“Your health, gentlemen,” Jones said bitterly. He sat forward in his chair and hurled his glass into the fire. The glass shattered and there was a momentary tongue of flame as the brandy ignited. “That's how I drink the health of double agents.”
Schaffer leaned across the passage-way and whispered: “I thought you said he couldn't act?”
“Nobody's ever paid him twenty-five thousand bucks a night before,” Smith said sardonically.
“Tut, tut, General. Best Venetian glass.” Kramer shook his head deprecatingly then smiled. “But an understandable fit of pique. When your heroic rescuers turn out to be, well, birds of a different feather—”
“Double agents!” In his contempt, Jones almost spat out the words.
Kramer smiled again, tolerantly, and turned to the three men on the couch.
“And the return trip, gentlemen? As well organised as your outward journey?”
“That's about the one thing the close-mouthed so-and-so told us,” Carraciola said with some bitterness. “A Mosquito bomber is to come to pick us up. Salen, a little village north of Frauenfeld in Switzerland. There's a little civilian airfield just to the north of Salen.”
Schaffer bent across the passage again and said in an admiring whisper: “You really are a fearful liar.”
“So Salen it is,” Kramer was saying. “We know all about it. The Swiss are very good at looking the wrong way when it suits them: but for reasons of our own we find it convenient not to protest too much. Odd things happen at Salen ... However. A little message to London. Arrange pick-up times and so forth. Then a helicopter to the border—so much easier than walking, gentlemen—a rubber dinghy for the Rhine and then a short walk. You'll be back in Whitehall, reporting General Carnaby's transfer to Berlin, before you know it.”
“Back in London?” Thomas shook his head in slow emphasis. “Not on your nelly, Colonel. With Smith and that Yank still at large? What happens if they find out what's really happening? What happens if they remain at large? What happens if they get a message through to London—”
“What do you take us for?” Kramer said tiredly. “You will also, of course, be reporting the unfortunate demise of your leader. As soon as we located that still-warm radio set in the left luggage office we put on bloodhounds from the barracks. Your precious Major Smith was the last man to handle that set and he left a pretty clear trail. The hounds traced him along the east side of the village as far as a garage and then up to the lower station of the Luftseilbahn.”
“The cable-car?” Thomas was frankly disbelieving.

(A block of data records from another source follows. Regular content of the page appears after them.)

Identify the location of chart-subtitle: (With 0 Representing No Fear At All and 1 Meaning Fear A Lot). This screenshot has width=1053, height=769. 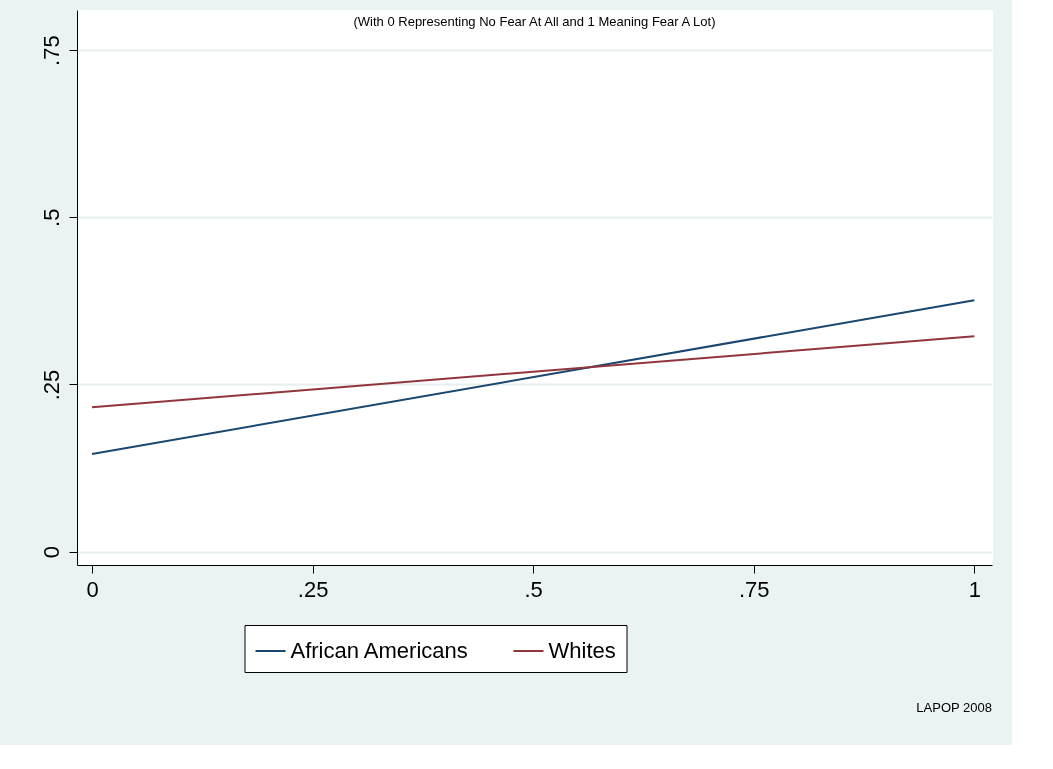
(534, 22). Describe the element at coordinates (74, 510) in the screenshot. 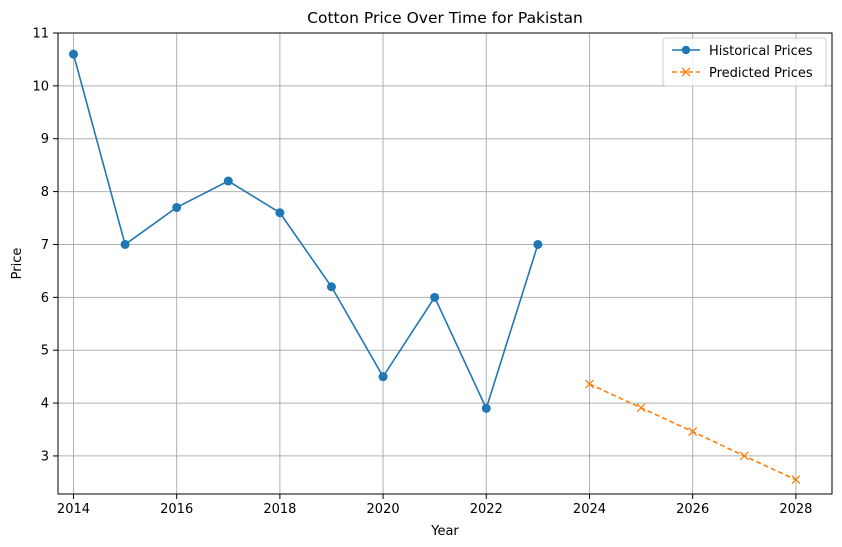

I see `x-tick-label: 2014` at that location.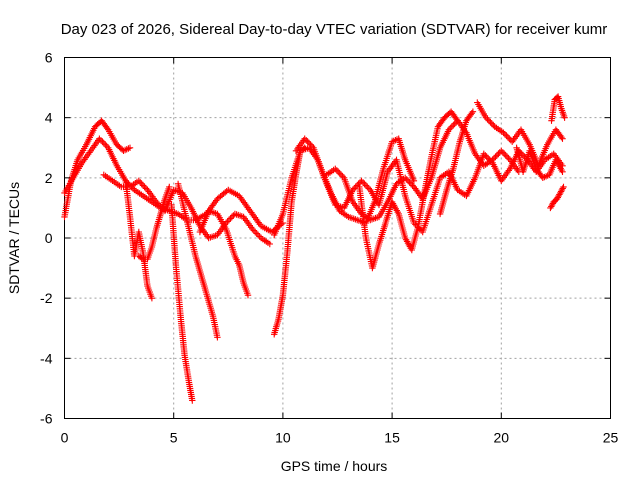  I want to click on series-sat-b, so click(174, 186).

“The cable-car. Our Major Smith is either a very foolhardy or a very dangerous man—I must confess I know nothing of him. And there, at the lower station, the hounds completely lost the scent. The handlers circled the station with the hounds and then brought them into the cable-car itself. But the trail was cold. Our quarry appeared to have vanished into thin air.”

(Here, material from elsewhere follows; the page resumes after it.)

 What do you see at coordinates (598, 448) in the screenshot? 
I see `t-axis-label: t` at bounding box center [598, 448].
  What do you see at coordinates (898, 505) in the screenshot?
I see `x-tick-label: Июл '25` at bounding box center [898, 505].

“It was then that one of the searchers had the original idea of examining the thin air, so to speak. He climbed up and examined the roof of the lower station. Surprise, surprise, unmistakable signs in the snow and ice that two men had been up there before him. From that it was only a logical step to examine the roof of the cable-car itself, and sure enough—”
“They're inside!” Christiansen exclaimed.
“And won't get out again.” Colonel Kramer leaned back comfortably in his chair. “Have no fear, gentlemen. Every exit is blocked—including the header station. We've doubled the guards outside and the rest have just begun to carry out a floor to floor search.”
In the gloom of the minstrels' gallery Smith and Schaffer exchanged thoughtful glances.
“I don't know,” Thomas said uneasily. “He's a resourceful devil—”
Kramer held up a hand.
“Fifteen minutes. I guarantee it.” He shifted his glance to Jones. “I don't pretend to look forward to this, General, but shall we get on with your—ah—medication?”
Jones glared at Carraciola, Christiansen and Thomas and said, very slowly and distinctly: “You—bloody—swine!”
“Against all my principles, General Carnaby,” Rosemeyer said uncomfortably. “But if we could only dispense with force—”
“Principles? You make me sick!” Jones stood up and made a strangled noise in his throat. “The hell with you all! The Hague Conventions! Principles! Officers and gentlemen of the Third Woody Reich!” He stripped off his uniform jacket, rolled up a sleeve and sat down again.
There was a brief and uncomfortable silence, then Kramer nodded to Anne-Marie who put down her glass and moved off to a side door leading off the gold drawing-room. It was obvious to everyone that Anne-Marie wasn't feeling in the least uncomfortable: the half-smile on her face was as near to that of pleasurable anticipation as she could permit herself in the presence of Rosemeyer and Kramer.